Only receiving terrestrial broadcasts? Poor you.
                I must confess that setting up the aerial outside every day was getting a bit tiresome. Gail decided that she’d get a replacement that we could mount on the old satellite-dish pole attached to the outside of Goat-room 2. What I didn’t expect her to buy was the massive, high-gain monstrosity that she’d ordered over the internet. There is a scene during the opening credits of ‘The Flintstones’ where they go to a drive-in restaurant and the brontosaurus ribs that they’ve ordered tip their car over. That is the image that goes through my mind every time I see this huge contraption, that wouldn’t look out of place at Jodrell Bank, bolted on to the side of the house. One good gust, we know that there’ll be one along sooner or later, and we’ll be lying on our new windows and examining the grass at very close quarters. It does work though, so all in all it can be seen to have been a wise investment. I need now to grow the stones to drill a hole through the wall to feed the cable in.

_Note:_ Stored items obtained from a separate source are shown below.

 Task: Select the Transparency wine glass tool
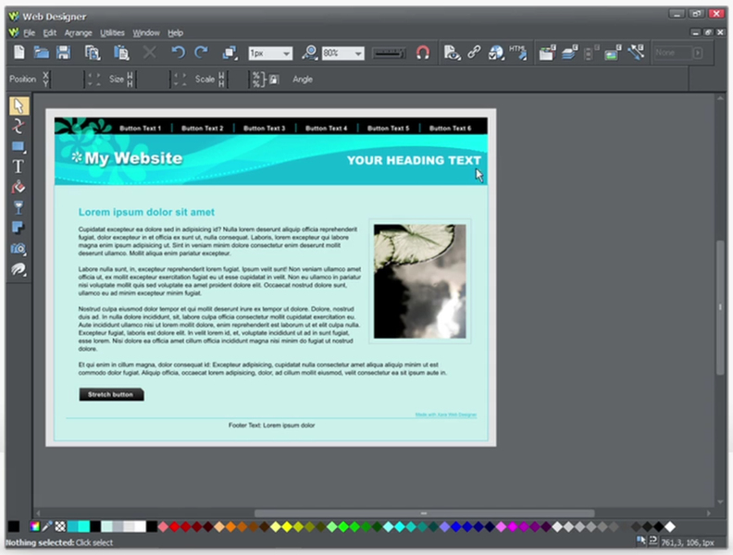click(18, 207)
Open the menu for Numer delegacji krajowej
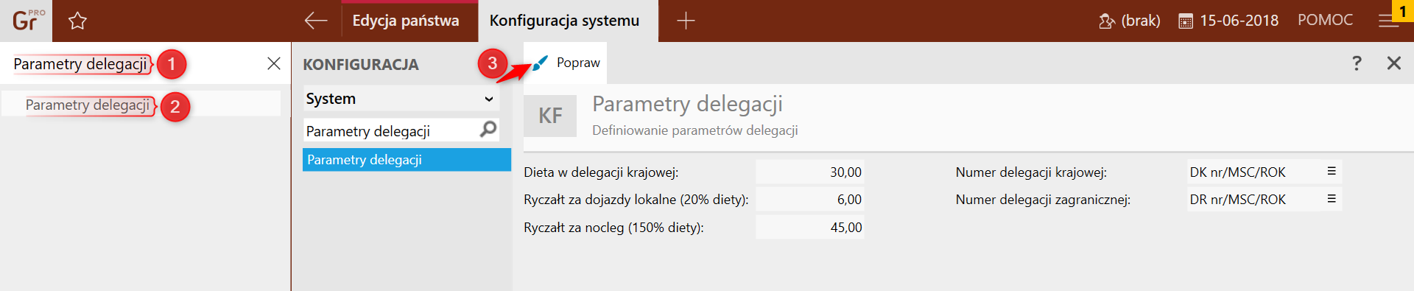 coord(1332,171)
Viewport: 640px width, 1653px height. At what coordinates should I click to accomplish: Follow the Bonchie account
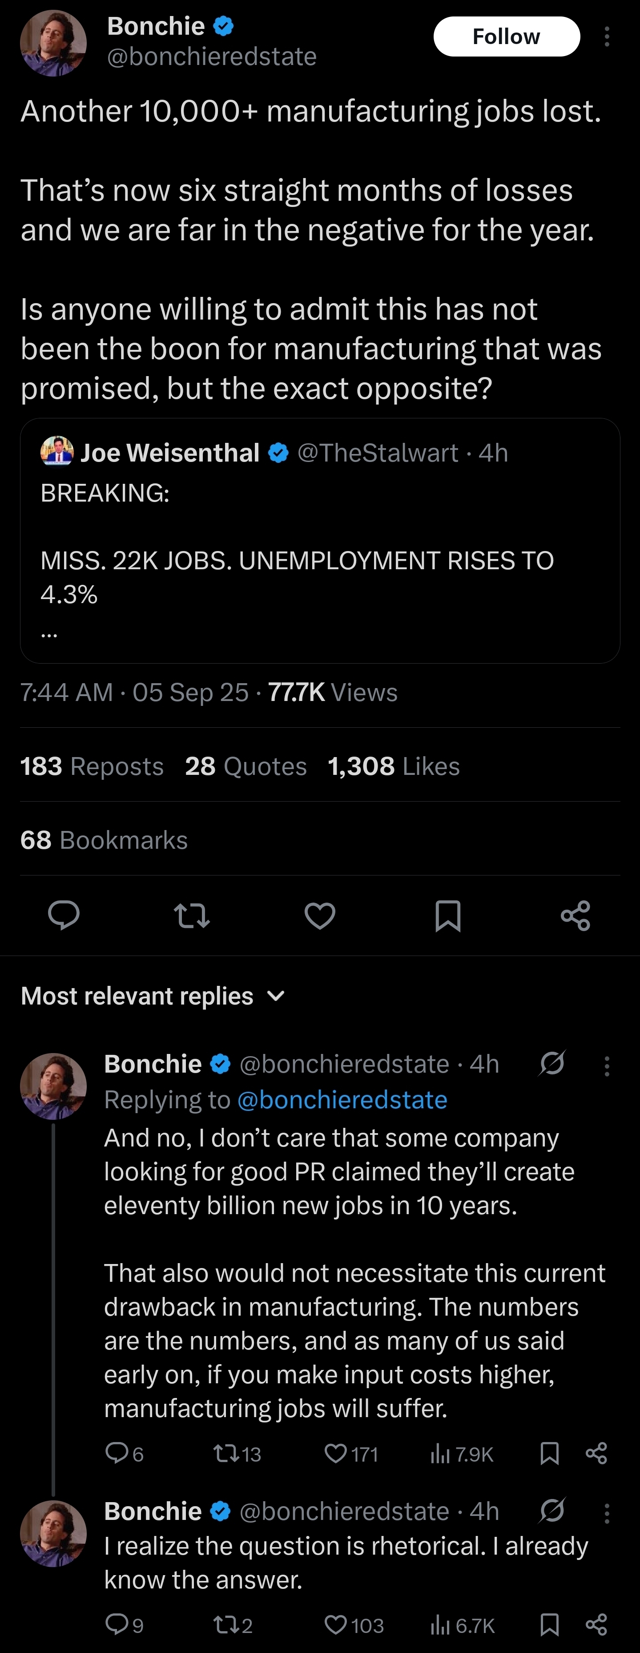(506, 37)
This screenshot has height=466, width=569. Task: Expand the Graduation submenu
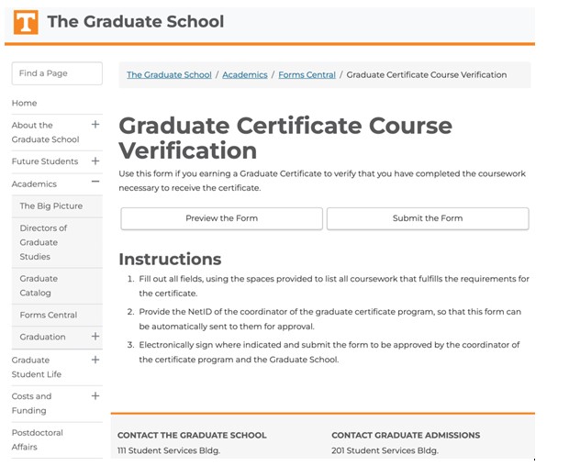click(x=95, y=337)
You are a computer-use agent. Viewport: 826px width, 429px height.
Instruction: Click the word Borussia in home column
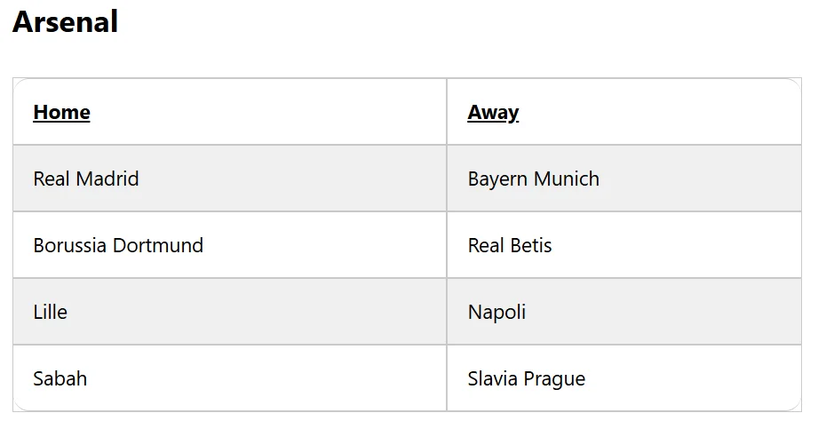pyautogui.click(x=70, y=245)
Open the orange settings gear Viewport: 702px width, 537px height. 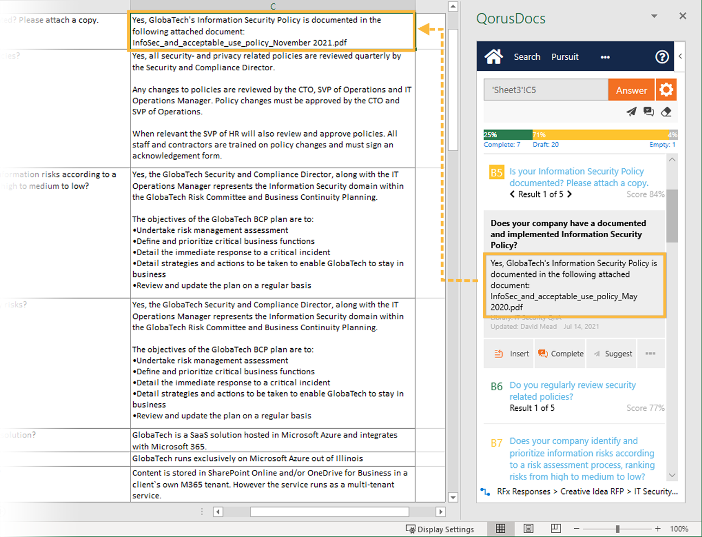(x=666, y=90)
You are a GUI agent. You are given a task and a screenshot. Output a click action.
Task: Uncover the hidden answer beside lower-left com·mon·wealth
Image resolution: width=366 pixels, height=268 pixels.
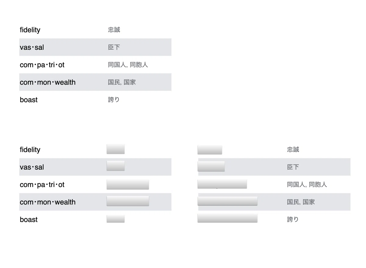tap(128, 201)
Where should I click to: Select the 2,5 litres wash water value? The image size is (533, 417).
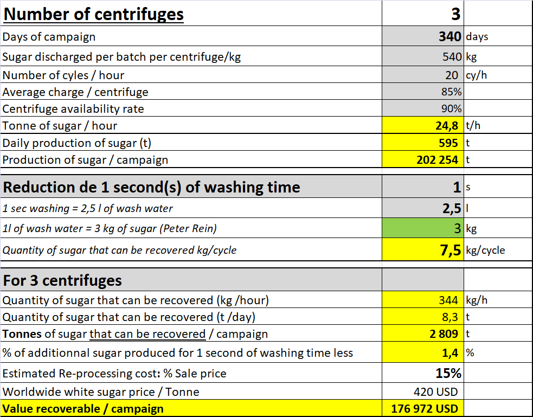pos(423,209)
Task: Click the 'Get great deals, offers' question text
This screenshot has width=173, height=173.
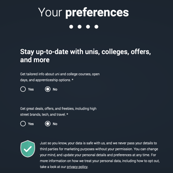Action: click(58, 112)
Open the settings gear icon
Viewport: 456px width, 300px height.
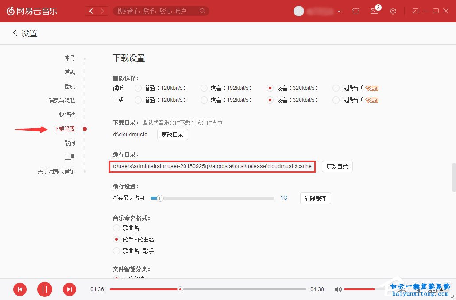click(x=393, y=11)
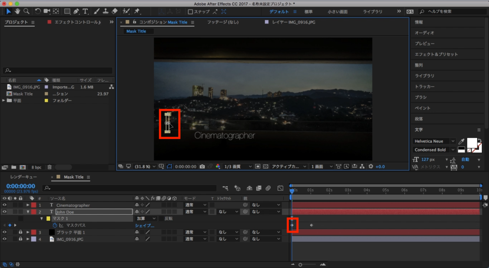Hide the Cinematographer layer with eye icon
This screenshot has height=268, width=489.
click(5, 205)
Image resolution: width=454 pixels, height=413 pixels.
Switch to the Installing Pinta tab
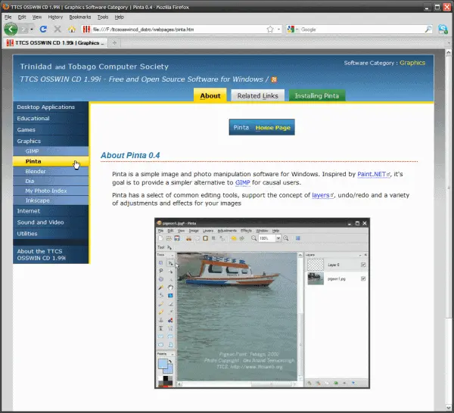point(317,95)
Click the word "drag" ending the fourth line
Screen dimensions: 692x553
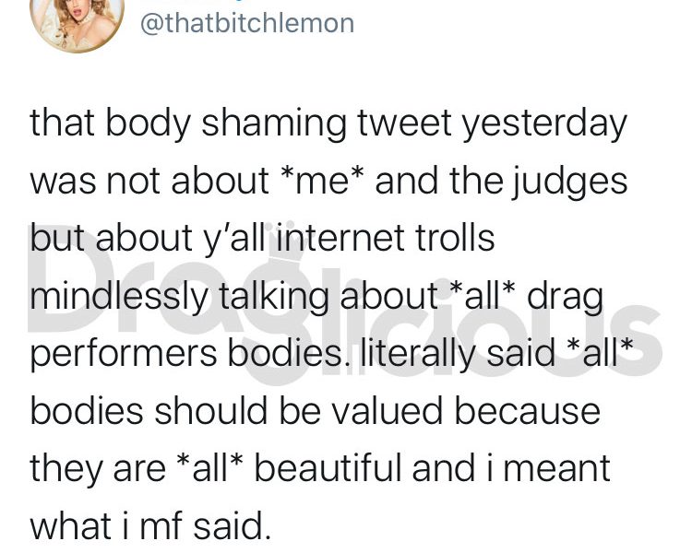tap(565, 298)
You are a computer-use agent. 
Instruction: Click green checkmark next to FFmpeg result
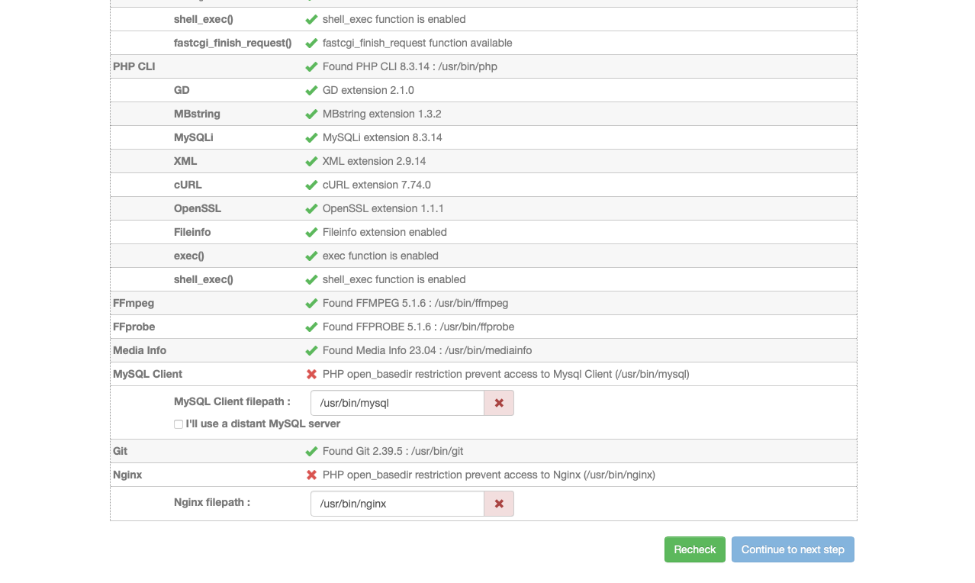click(x=311, y=303)
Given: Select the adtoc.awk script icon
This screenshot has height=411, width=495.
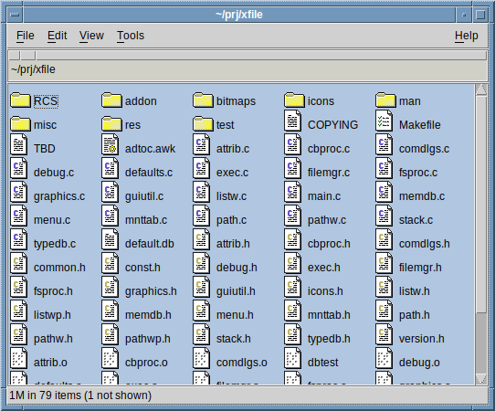Looking at the screenshot, I should point(110,144).
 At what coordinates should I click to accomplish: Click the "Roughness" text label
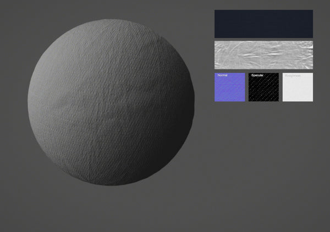293,75
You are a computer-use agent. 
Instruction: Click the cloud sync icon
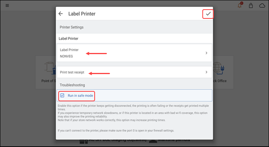pos(262,6)
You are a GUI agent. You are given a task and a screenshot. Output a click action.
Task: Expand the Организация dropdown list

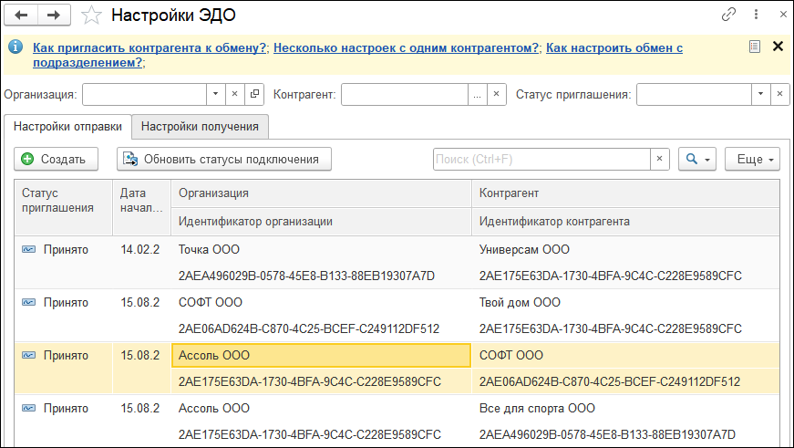click(x=214, y=94)
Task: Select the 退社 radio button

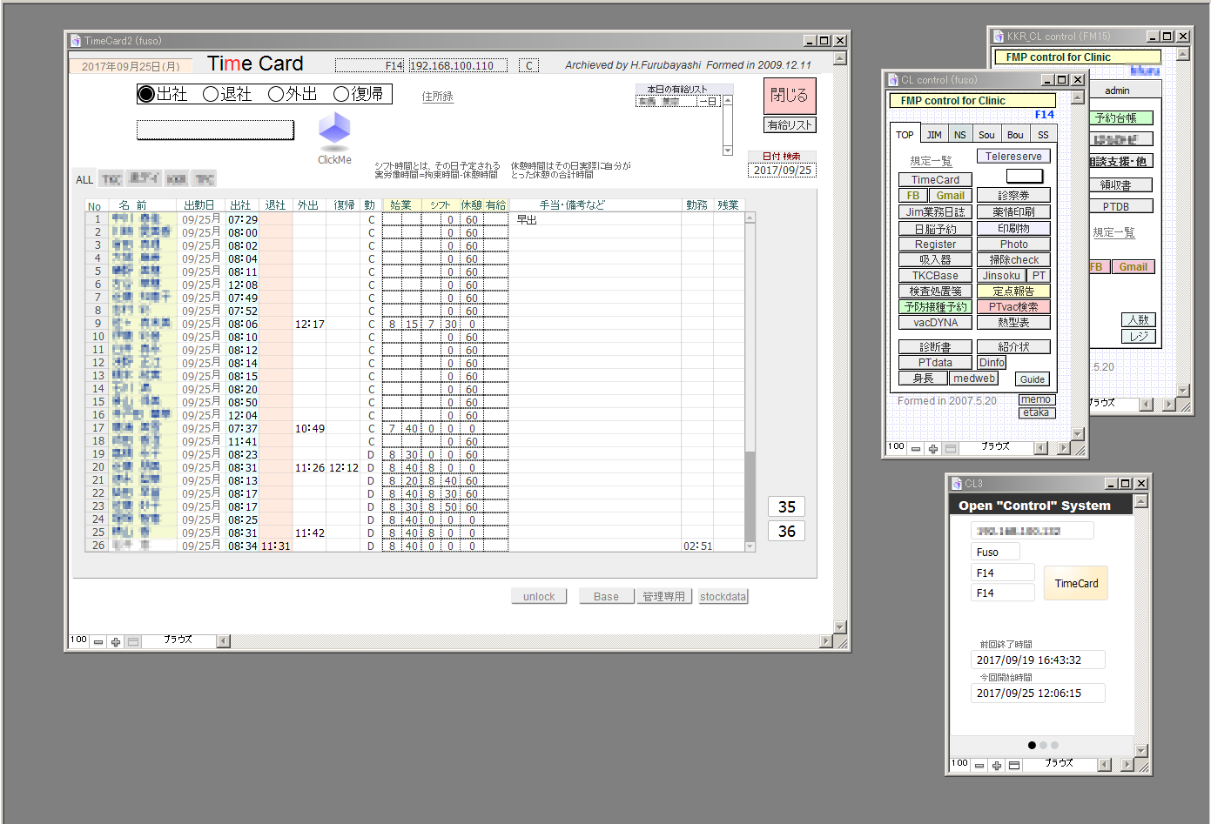Action: pos(211,94)
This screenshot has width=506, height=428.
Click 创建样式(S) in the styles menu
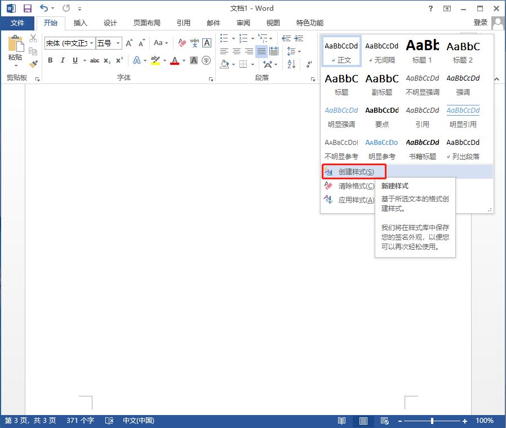pyautogui.click(x=356, y=171)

                One reason for my hesitation to do so is the experience of erecting the new curtain rail in the living room. Another of Gail’s purchases was a bargain, a brand new 18V Makita drill with every accessory under the sun. Armed with this manly bit of kit, I marked up where holes were required and set to work. Even though I only needed to drill deep enough to fit the raw plugs, the walls mounted a stubborn defence. I can assume that it is to that same stubbornness that we owe our continued occupation in the face of often quite hostile tempests. It does however, make DIY a monumental challenge.

                Ever ones to fail to appreciate the fragility of our finances, we continue to deny our impending destitution by treating ourselves to meals out. Jayne and Geoff at Backaskaill hosted an evening of Chinese cuisine. Over dinner, we enjoyed a lively, informative conversation with our fellow dinners. Bill, for example, is a wonderful artist and a shark fisherman and Tony is an amazing musician and a keen archaeologist. Things turned ugly, however, when Tony mentioned that he’d heard that I play bass guitar. Not satisfied with my own frank assessment of my meagre talents, he invited Gail and me around to his house the following afternoon. The fare, by the way, was bloody excellent, even though I am no fan of Chinese, be it politics, hokey medicine or food. I have it on good authority that they know a fair bit about masonry.